Return every line of the following records word for word, leaving out the pictures.

* _Records for processing_:
********************
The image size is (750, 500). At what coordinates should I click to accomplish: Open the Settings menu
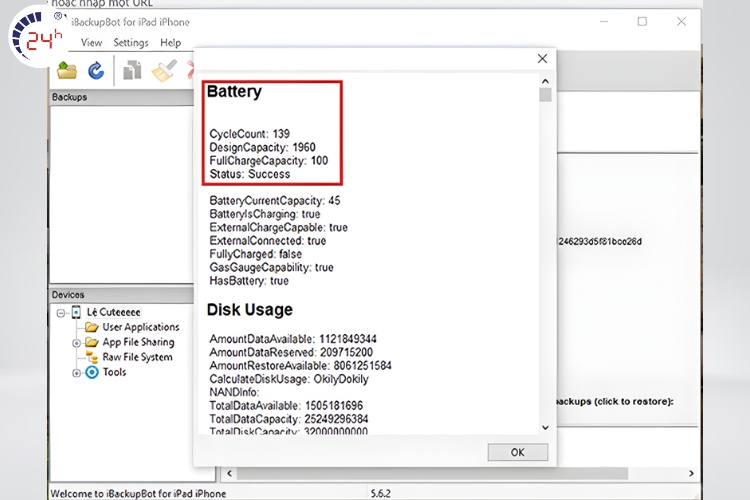[x=131, y=43]
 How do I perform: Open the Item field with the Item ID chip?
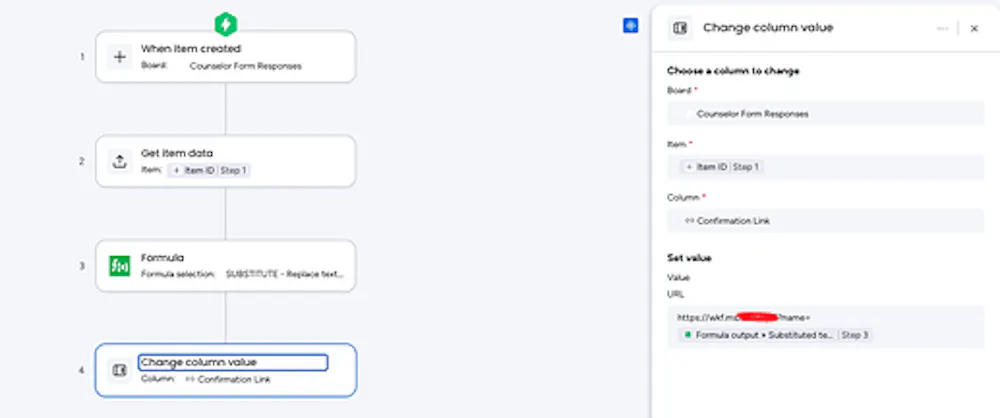point(825,167)
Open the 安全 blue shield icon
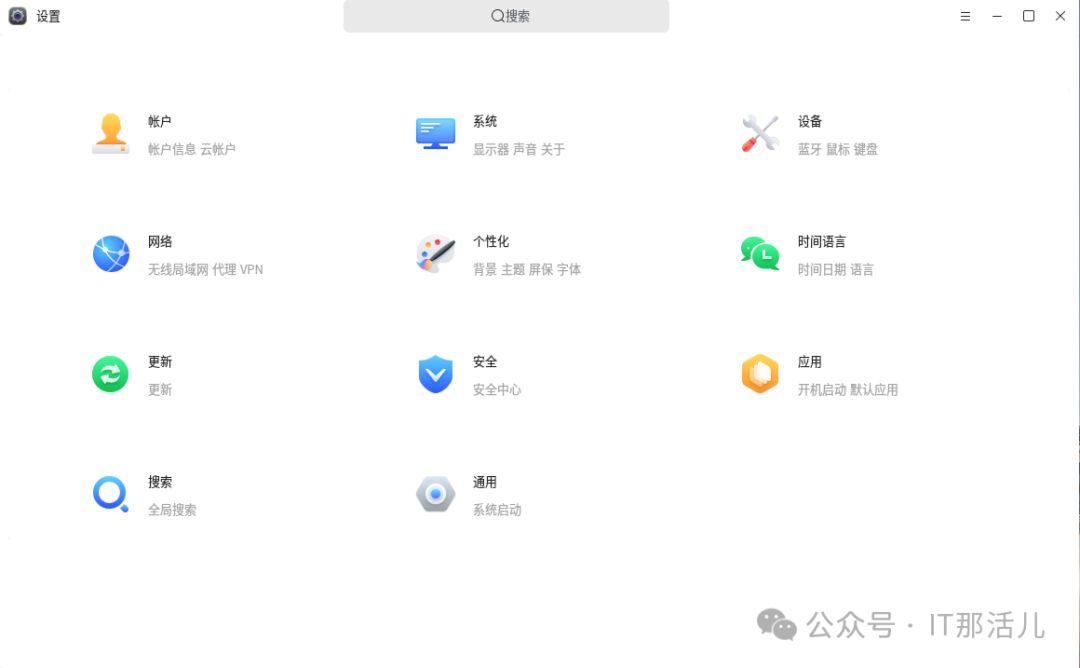Screen dimensions: 1080x668 (x=435, y=374)
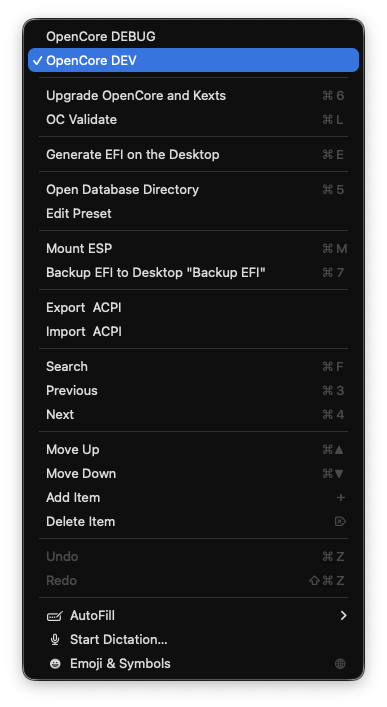Open Database Directory menu entry
The height and width of the screenshot is (707, 387).
pos(194,190)
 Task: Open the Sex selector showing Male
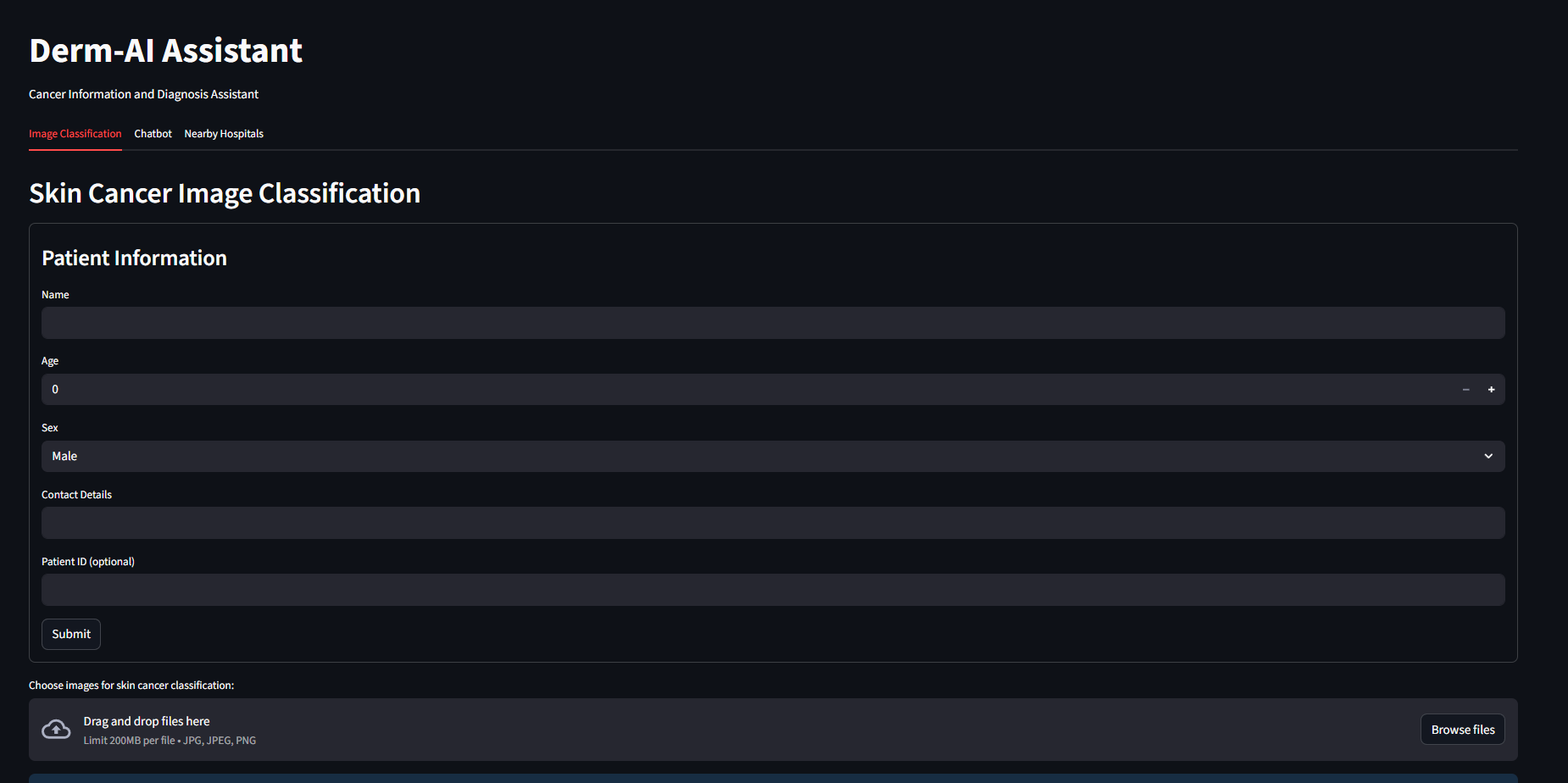tap(763, 456)
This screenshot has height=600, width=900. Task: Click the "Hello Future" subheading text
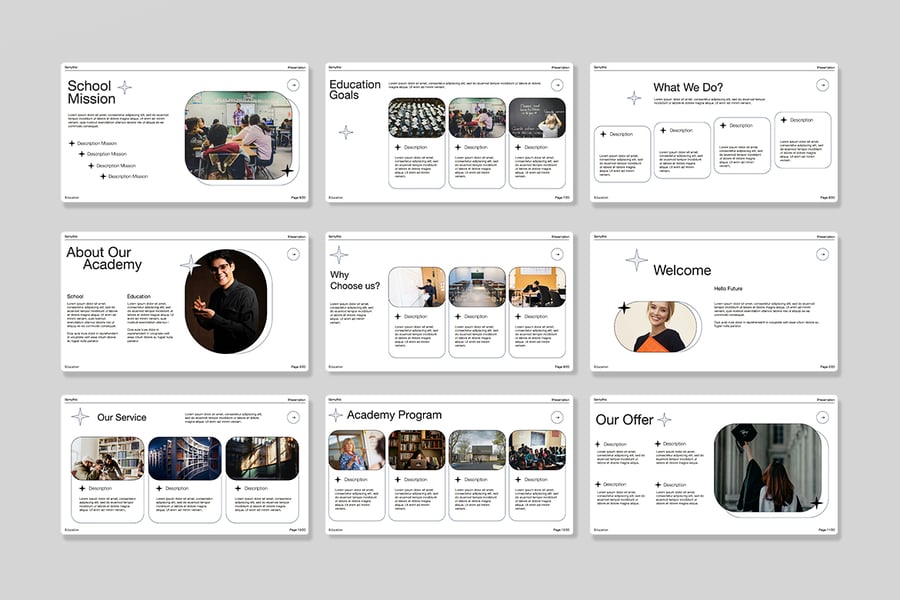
********************
* _Answer to the exercise_:
The image size is (750, 500). At what coordinates should I click to accomplish: Open the Settings menu
[x=131, y=43]
 How do I perform: Open the Item field with the Item ID chip?
point(825,167)
Open the 安全 blue shield icon
Screen dimensions: 1080x668 (x=435, y=374)
Open Database Directory menu entry
The height and width of the screenshot is (707, 387).
pos(194,190)
 Task: Open the Sex selector showing Male
tap(763, 456)
This screenshot has height=600, width=900. Task: Click the "Hello Future" subheading text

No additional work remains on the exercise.